INTERNATIONAL
STEEL PRICES - LATEST MARKET ROUNDUP FROM MEPS
This
article has been extracted from the May 2005 issue of MEPS International
Steel Review
FLAT PRODUCTS
The US market continues to be
sluggish. Real consumption shows little sign of recovery and service
centres carry on liquidating their stocks which are still too high
for current demand. Transaction prices are still trending downwards.
However, the mills are idling production and bringing forward a
number of maintenance outages in order to bring output into line
with demand. Import penetration is at a relatively low level.
Canadian market transaction values continue to be eroded as the
producers drop prices to try to fill their rolling schedules.
Declines in sales are due mostly to inventory reduction. Service
centre business activity is down, although not alarmingly.
Chinese prices continue on the recent
negative trend. Demand growth is slowing down at a time when
significant new capacity is coming on stream and import deals, made
earlier in the year, are just arriving. In Japan, direct sales to
the carmakers and shipbuilders are expected to maintain a strong
pace throughout the rest of the year. The inflow of offshore tonnage
is starting to make an impact. Contract business is also healthy in
South Korea but distribution activity is lacklustre.
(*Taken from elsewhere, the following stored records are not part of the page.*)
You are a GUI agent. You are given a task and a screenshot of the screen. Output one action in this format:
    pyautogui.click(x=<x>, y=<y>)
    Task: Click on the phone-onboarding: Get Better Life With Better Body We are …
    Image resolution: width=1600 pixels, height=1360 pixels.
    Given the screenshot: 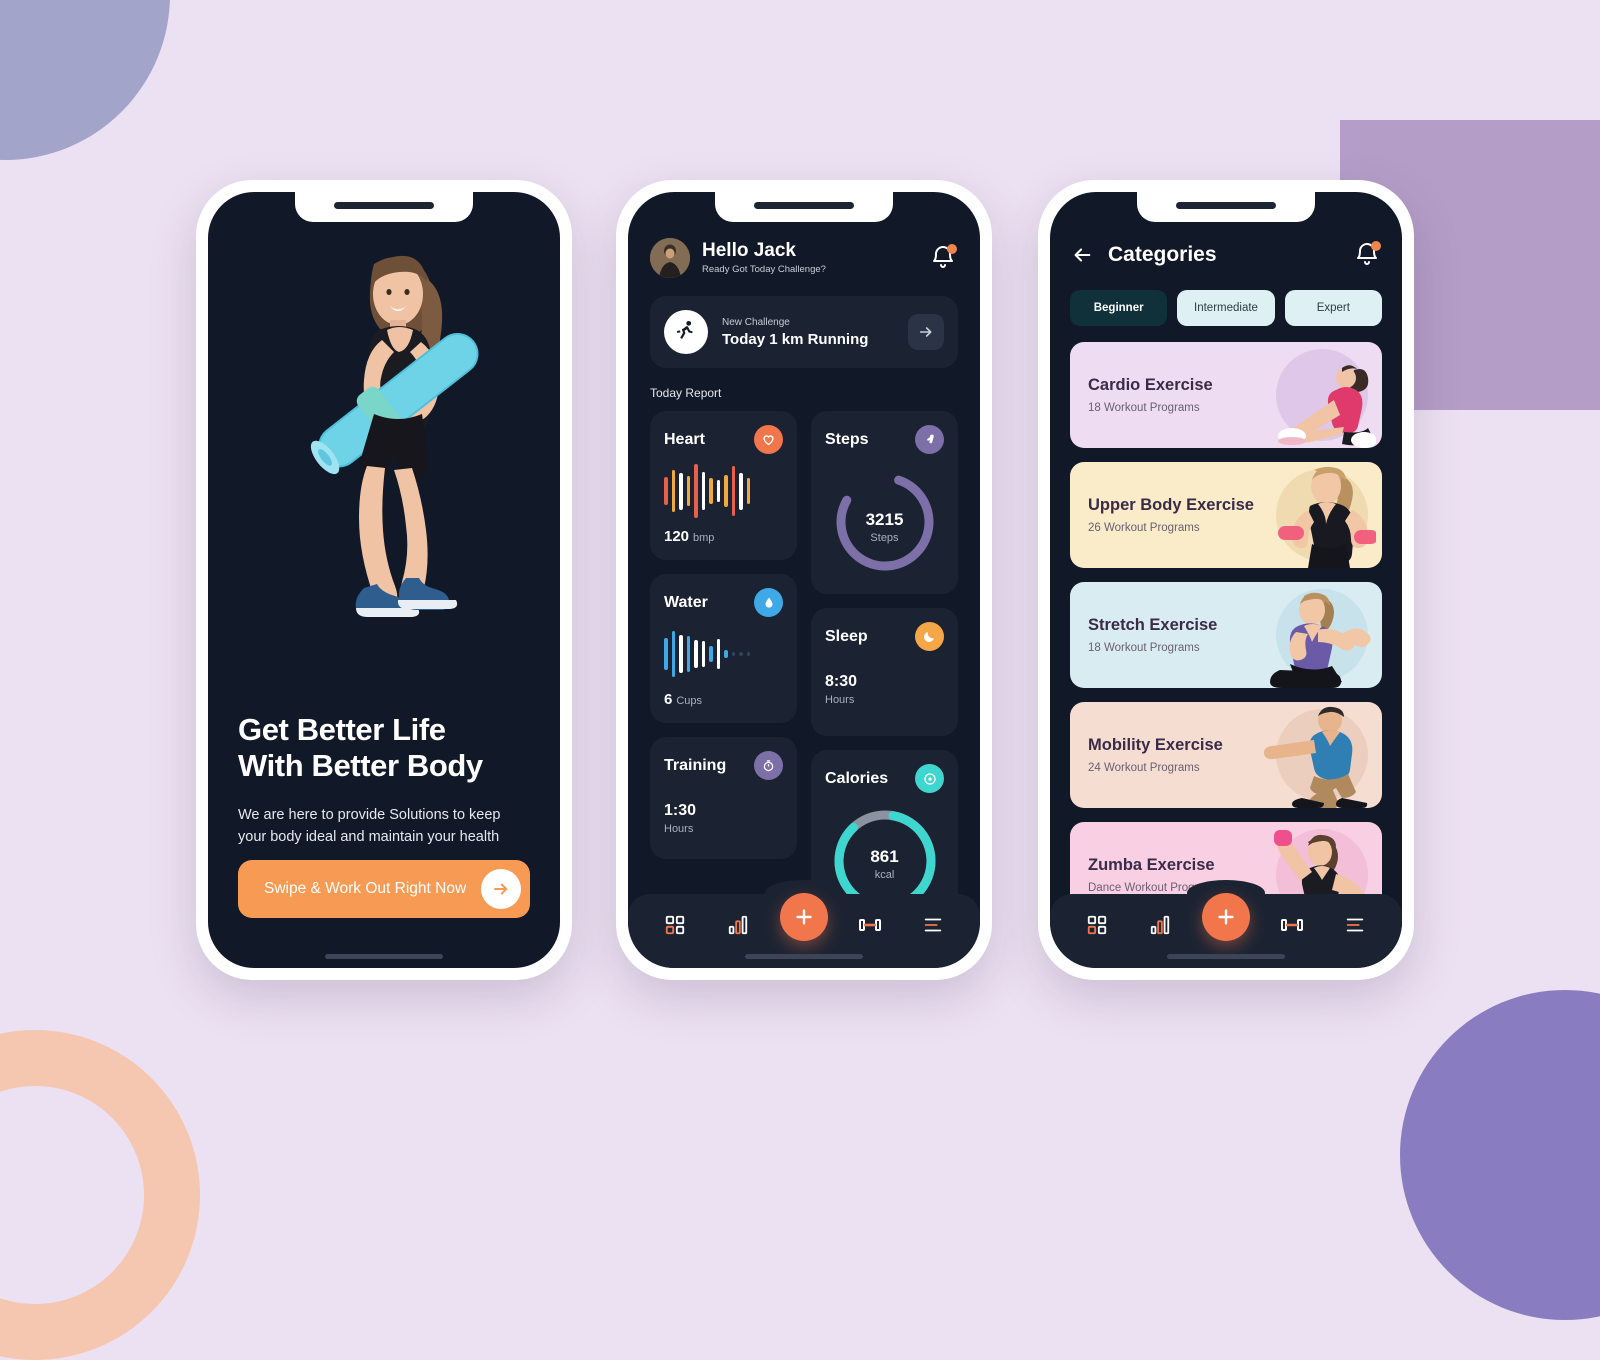 What is the action you would take?
    pyautogui.click(x=384, y=580)
    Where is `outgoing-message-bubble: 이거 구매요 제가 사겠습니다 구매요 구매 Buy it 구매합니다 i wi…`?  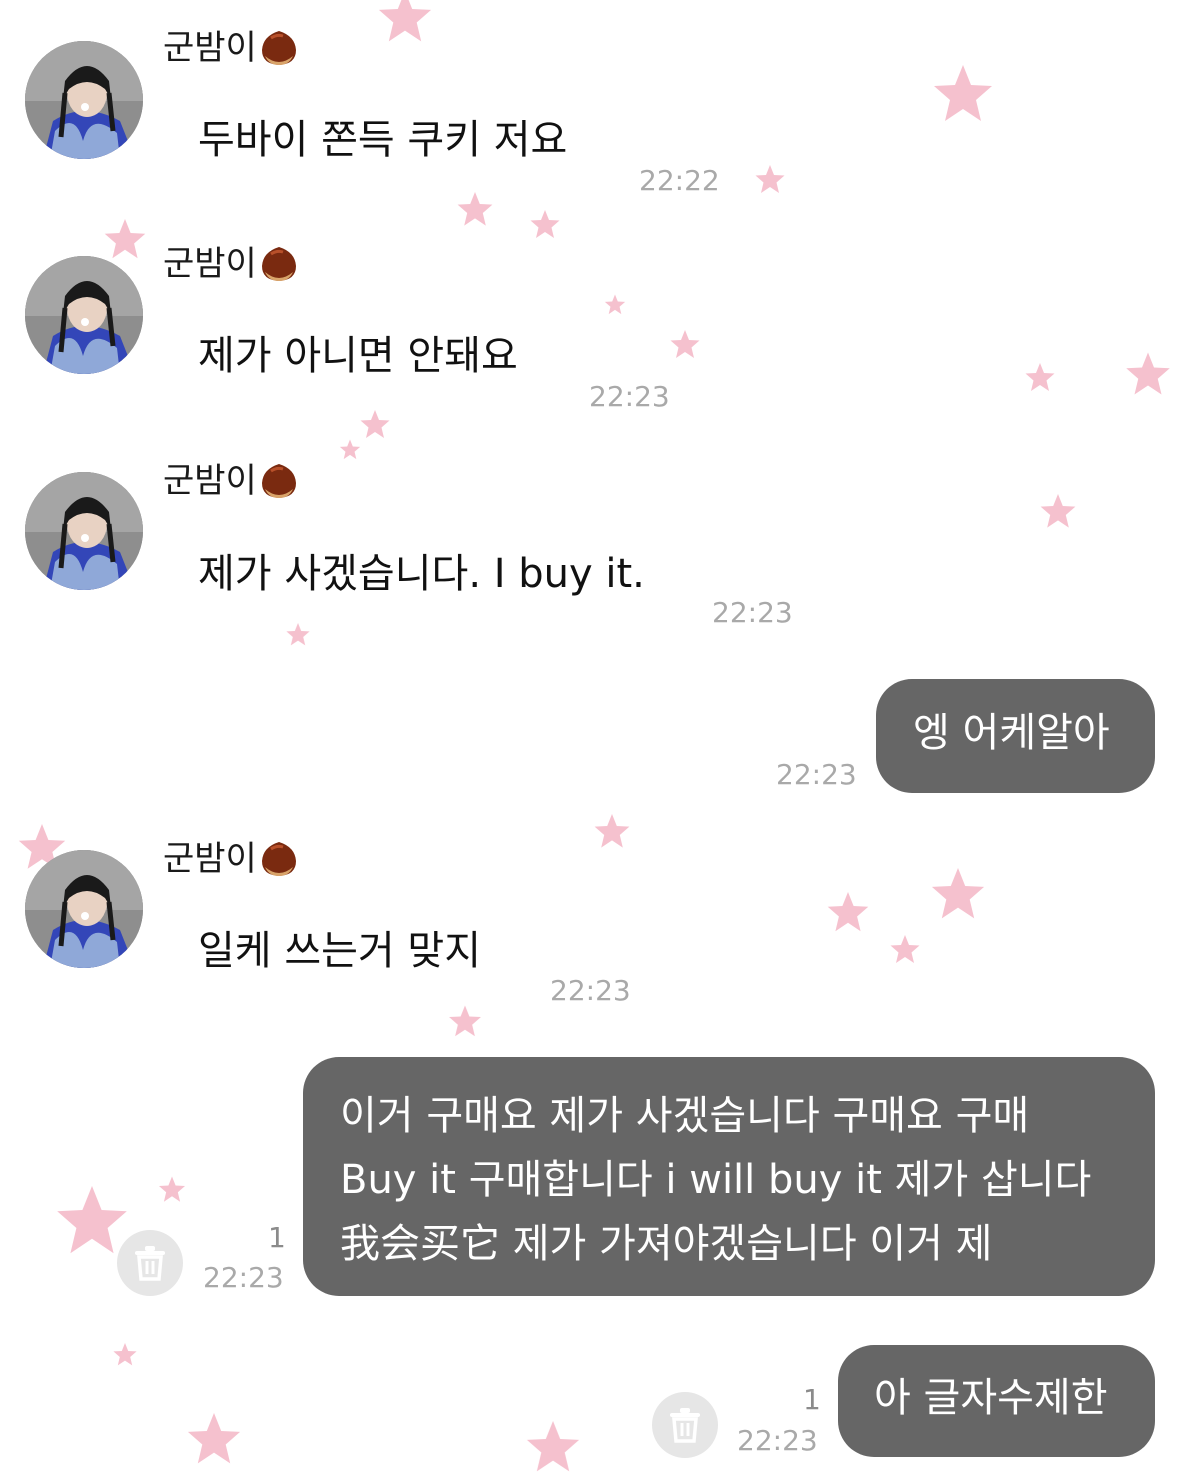 outgoing-message-bubble: 이거 구매요 제가 사겠습니다 구매요 구매 Buy it 구매합니다 i wi… is located at coordinates (729, 1176).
Taiwanese flat
product prices are basically unchanged this month. Very few
transactions are being concluded. Values could start to drift
downwards as foreign competition, especially from mainland China,
intensifies.
In Western Europe, overstocking persists
and there is no apparent recovery in end user demand. The market is
also oversupplied, although several producers have committed
themselves to output reductions during the second quarter. However,
we have yet to see any positive effects on prices. The mills will
have to keep their production rates still more firmly in check if
they are to forestall a collapse in prices.
The Polish economy is slowing down.
Manufacturing output in March this year was 4.4 percent below the
2004 figure and construction fell by 3.8 percent. This has clearly
impacted on domestic steel demand. Export business continues to be
hampered by the relative strength of the Zloty against the Euro. In
the Czech and Slovak markets, service centres have surplus material
in stock created by speculative purchasing ahead of perceived price
increases. Consequently, order intake at the mills has slowed
substantially. Instead of implementing the higher prices initially
proposed for period two, producers are lowering their offers in
order to attract the available business.
LONG PRODUCTS
The start of a seasonal pick
up in construction activity, inventory reduction, and a hike in the
May scrap surcharge, have helped the US mills to implement higher
transaction prices for some long products. The Canadian market is
still quite soft with everyone waiting for a Spring upturn that has
not materialised.
In China, long product prices continue on a
downward path. Japanese forecasts for construction demand in fiscal
2005 suggest that levels will be very similar to the previous year.
Non-residential building is expected to increase due to
redevelopment projects around Tokyo, whilst demand for new factories
and stores will keep firm. Construction of high rise urban
condominiums will be little changed. However, general activity will
remain sluggish, particularly in rural areas.
The flow of South Korean government funds
into the construction sector appear to have slowed down, making it
difficult for a recovery in building activity in the first half of
this year. The Taiwanese market for long products is sluggish. As
anticipated, domestic prices this month are heavily affected by
cheap Chinese imports. Despite escalating raw material costs, the
mills have been forced to offer discounts. Market players are
pessimistic about the outlook in the near-term.
The Western European market is quiet. Basis
prices are still decreasing, partly due to declining scrap costs.
However, there is also negative pressure in some countries from non-EU
imports. Polish inventories are still high to the detriment of mill
prices. Bad weather continues to delay construction work in the
Czech and Slovak markets. However, the outlook for the Summer/Autumn
is optimistic with planned start-up for a number of large projects.
Meanwhile, soaring import volumes of competitively priced steel from
Poland, Austria and Germany are eroding local prices.